Heroism on command, senseless violence, and all the loathsome nonsense that goes by the name of patriotism - how passionately I hate them!
-- Albert Einstein

A human being should be able to change a diaper, plan an invasion, butcher a hog, conn a ship, design a building, write a sonnet, balance accounts, build a wall, set a bone, comfort the dying, take orders, give orders, cooperate, act alone, solve equations, analyze a new problem, pitch manure, program a computer, cook a tasty meal, fight efficiently, die gallantly. Specialization is for insects.
-- Robert Heinlein, The Notebooks of Lazarus Long

If people are good only because they fear punishment, and hope for reward, then we are a sorry lot indeed.
-- Albert Einstein

A society of sheep must in time beget a government of wolves.
-- Bertrand de Jouvenal

Without struggle, there is no progress.
-- Frederick Douglass

Religion is the sigh of the oppressed creature, the heart of a heartless world, and the soul of soulless conditions.
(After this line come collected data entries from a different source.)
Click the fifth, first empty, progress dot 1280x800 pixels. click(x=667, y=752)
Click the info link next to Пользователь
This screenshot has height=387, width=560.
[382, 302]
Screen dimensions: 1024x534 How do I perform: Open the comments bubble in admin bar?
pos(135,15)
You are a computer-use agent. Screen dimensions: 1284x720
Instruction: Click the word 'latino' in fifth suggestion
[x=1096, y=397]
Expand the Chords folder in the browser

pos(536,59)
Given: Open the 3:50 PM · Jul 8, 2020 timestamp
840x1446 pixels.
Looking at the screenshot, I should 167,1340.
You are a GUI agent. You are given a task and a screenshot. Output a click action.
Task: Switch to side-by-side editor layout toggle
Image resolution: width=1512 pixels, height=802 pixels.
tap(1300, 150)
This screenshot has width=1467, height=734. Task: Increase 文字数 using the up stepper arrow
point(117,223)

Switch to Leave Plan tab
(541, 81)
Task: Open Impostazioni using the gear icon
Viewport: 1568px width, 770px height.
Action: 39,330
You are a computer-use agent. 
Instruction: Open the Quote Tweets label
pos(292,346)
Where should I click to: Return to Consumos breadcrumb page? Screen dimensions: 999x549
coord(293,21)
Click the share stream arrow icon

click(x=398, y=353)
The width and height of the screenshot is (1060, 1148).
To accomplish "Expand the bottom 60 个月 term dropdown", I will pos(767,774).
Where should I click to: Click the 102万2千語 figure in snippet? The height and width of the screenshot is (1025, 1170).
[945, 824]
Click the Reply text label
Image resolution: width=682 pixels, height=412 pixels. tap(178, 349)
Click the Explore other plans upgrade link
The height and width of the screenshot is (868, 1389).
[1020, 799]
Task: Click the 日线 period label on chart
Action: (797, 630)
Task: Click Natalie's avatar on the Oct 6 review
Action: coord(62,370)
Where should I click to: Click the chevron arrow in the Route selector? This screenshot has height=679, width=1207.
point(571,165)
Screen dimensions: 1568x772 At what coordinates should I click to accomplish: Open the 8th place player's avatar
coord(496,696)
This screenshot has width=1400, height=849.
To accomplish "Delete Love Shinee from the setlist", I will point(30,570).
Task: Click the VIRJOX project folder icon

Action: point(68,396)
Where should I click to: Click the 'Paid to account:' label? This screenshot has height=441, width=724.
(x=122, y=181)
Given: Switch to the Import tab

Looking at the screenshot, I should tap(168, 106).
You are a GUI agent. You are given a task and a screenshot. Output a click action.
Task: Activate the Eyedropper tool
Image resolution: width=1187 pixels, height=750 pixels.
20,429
It is the opium of the people. -- Karl Marx

Every passing hour brings the Solar System 43,000 miles closer to Globular Cluster M13 in Hercules—and still there are some misfits who insist that there is no such thing as progress. – Kurt Vonnegut, The Sirens of Titan

Music is the pleasure the human soul experiences from counting without being aware that it is counting.
-- Leibniz

Common sense is the collection of prejudices acquired by age eighteen.
-- Albert Einstein

Better to light a candle, than to curse the darkness.
-- Anonymous

First, do no harm.
-- Anonymous

I'm 32 years old but I read at the 34-year-old level.
-- Dana Carvey

The Law, in its majestic equality, forbids the rich, as well as the poor, to sleep under the bridges, to beg in the streets, and to steal.
-- Anatole France

We are just an advanced breed of monkeys on a minor planet of a very average star. But we can understand the Universe. That makes us something very special.
-- Stephen W. Hawking

I loathe the expression ``What makes him tick.'' It is the American mind, looking for simple and singular solution, that uses the foolish expression. A person not only ticks, he also chimes and strikes the hour, falls and breaks and has to be put together again, and sometimes stops like an electric clock in a thunderstorm.
-- James Thurber

In all recorded history there has not been one economist who has had to worry about where the next meal would come from.
-- Peter F. Drucker

Byron Elbows' two rules of human nature:
* No one is as weird as they think they are.
* Everyone is weirder than others think they are.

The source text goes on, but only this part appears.